For some pathogens, these decisions are straightforward. Dengue virus vaccines must immunise against all four subtypes, or else, the risk of severe disease from an unimmunised subtype increases (Thomas, 2023; Kallás et al, 2024). Haemophilus influenzae vaccines need only immunise against serotype b (Hib), which is the one serotype which causes severe disease (Kelly et al, 2004) (Fig 2A). Bivalent COVID-19 vaccines contained a 50:50 ratio of the ancestral (Wuhan) spike protein sequence and the subsequently dominant Omicron (BA.1) variant spike protein, which evades much of the prior immunity from infection or immunisation from the ancestral protein (Chalkias et al, 2022). However, the rapid transmission of COVID-19 compared with vaccination development cycle and the presence of one dominant antigen in the population make reactive design of multi-valent COVID-19 vaccines challenging.
In each case, an effective vaccine is rolled out against the dominant strain, in yellow. After vaccination, cases of the dominant strain decrease. However other strains, having less competition for hosts, are able to fill the “gap” which has been left in the population. (A) In the first example (panel (A)), a benign non-disease strain (green) fills this gap and therefore total cases of disease in the population are reduced (illustrative of H. influenzae–vaccination against serotype B). (B) In the second example (panel (B)), a more virulent strain is able to take over, ultimately meaning the vaccine has no effect, or even a detrimental effect on, total disease burden (illustrative of N. meningitidis–yellow strain serotype C; red strain serotype W). Modelling can be used to try and predict which situation will occur. (C) In the third example (panel (C)), representing a complex population with many strains (illustrative of Streptococcal pathogens), vaccination against all strains is not feasible. Modelling can be used to predict which non-vaccine variants will come to dominate, whether newly emerged strains will be successful, and optimise the initial vaccine formulation.
What type of pathogen is a good candidate for using computational modelling to optimise design of a multivalent vaccine? There would need to be many subtypes against which the vaccine could be made. The vaccine must be effective against each targeted subtype. To be economically practical, vaccination would have to be expensive so that optimisation benefits outweigh the costs of changing vaccine formulation, and rates of variant spread must be slower than vaccine roll-out.

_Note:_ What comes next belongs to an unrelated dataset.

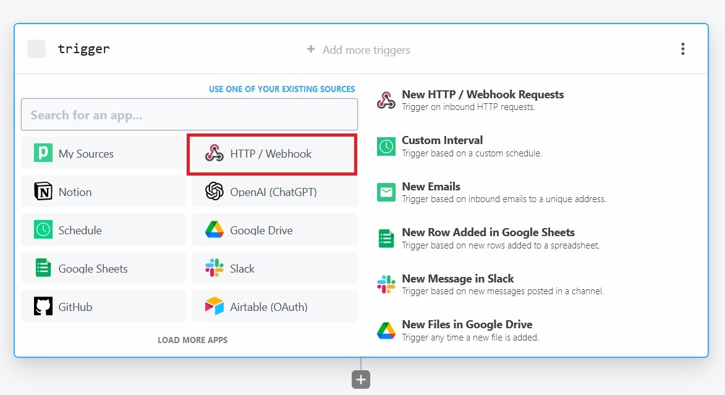
Task: Click the square icon beside trigger title
Action: 36,49
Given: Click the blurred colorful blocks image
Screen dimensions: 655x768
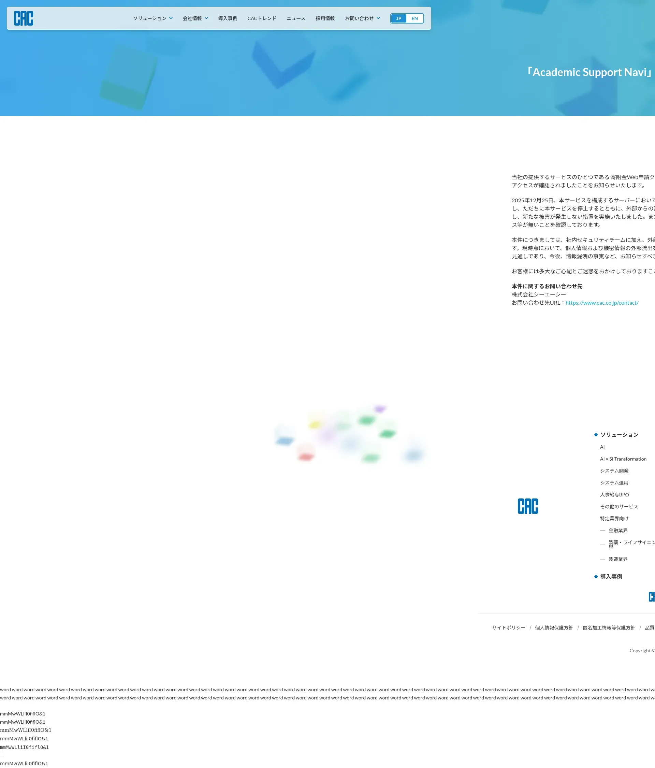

One such candidate is the bacterium N. meningitidis, a commensal organism of the upper respiratory tract and occasional cause of bacterial meningitis. The species has 12 known serogroups, six of which cause invasive disease (Parikh et al, 2020). Complex dynamics of these serogroups have been observed. A major cause of disease was serogroup C, against which an effective conjugate vaccine was introduced in many high-income countries starting in 1999 (Fig 2B). A subsequent 20-fold reduction in serogroup C cases was observed over the next 5 yr (Trotter & Ramsay, 2007). However, starting in 2009, the incidence of a “hypervirulent” serogroup W increased, driven by a single genetic strain (Knol et al, 2017). Serogroup Y also increased in prevalence (Ladhani et al, 2012).

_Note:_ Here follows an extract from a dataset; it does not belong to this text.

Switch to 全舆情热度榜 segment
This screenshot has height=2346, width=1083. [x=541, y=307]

Ecologically, the decrease in serogroup C has left a “hole” in the infected host population which other strains may be able to fill. Whether the increase in prevalence of W and Y was caused in part by the vaccination against serogroup C is unknown, but the subsequent emergence and increase in a more virulent strain after an intervention is an example of a result which is hard to predict without a formal model. Fortunately for this pathogen, vaccines against all virulent serogroups are now in national immunisation programmes, leaving a “hole” that will hopefully be filled by benign strains or species (Ladhani et al, 2016).

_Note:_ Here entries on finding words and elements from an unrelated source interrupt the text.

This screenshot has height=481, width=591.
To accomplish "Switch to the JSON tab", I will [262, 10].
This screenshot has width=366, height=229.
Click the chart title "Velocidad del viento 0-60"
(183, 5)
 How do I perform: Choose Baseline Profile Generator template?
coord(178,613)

Modelling to improve the design on multi-valent pneumococcal vaccines
Streptococcus pneumoniae has over 100 serotypes, more than 1,000 strains and an effective but expensive vaccine (Croucher et al, 2018; Lo et al, 2019). This vaccine is effective at reducing carriage in children, protecting adults indirectly. The pneumococcal conjugate vaccine (PCV7) originally contained the seven serotypes which caused the most invasive disease in children in the USA. However, a decade after rollout, even with an addition of five further serotypes in the PCV13 vaccine, non-vaccine serotypes had increased in prevalence to a degree that the total burden of disease had returned to pre-vaccine levels in older age groups (Ladhani et al, 2018) (Fig 2C). A vaccine with 100 serotypes (“PCV100”) will likely never become a reality (Løchen et al, 2020); the highest valency currently available is PCV20 (Essink et al, 2022).
Given the expectation of ongoing serotype replacement eventually restoring the total number of infections, how should the serotypes in the vaccine then be chosen? A good criterion would be long-term reduction in burden of disease, potentially when accounting for age. Minimising rates of AMR may also be desirable, so when disease does occur, it can be effectively treated. To do this, we need multi-strain computational models which can accurately forecast population dynamics after vaccination, test the effects of putative vaccine formulations, and predict at least strain resolution.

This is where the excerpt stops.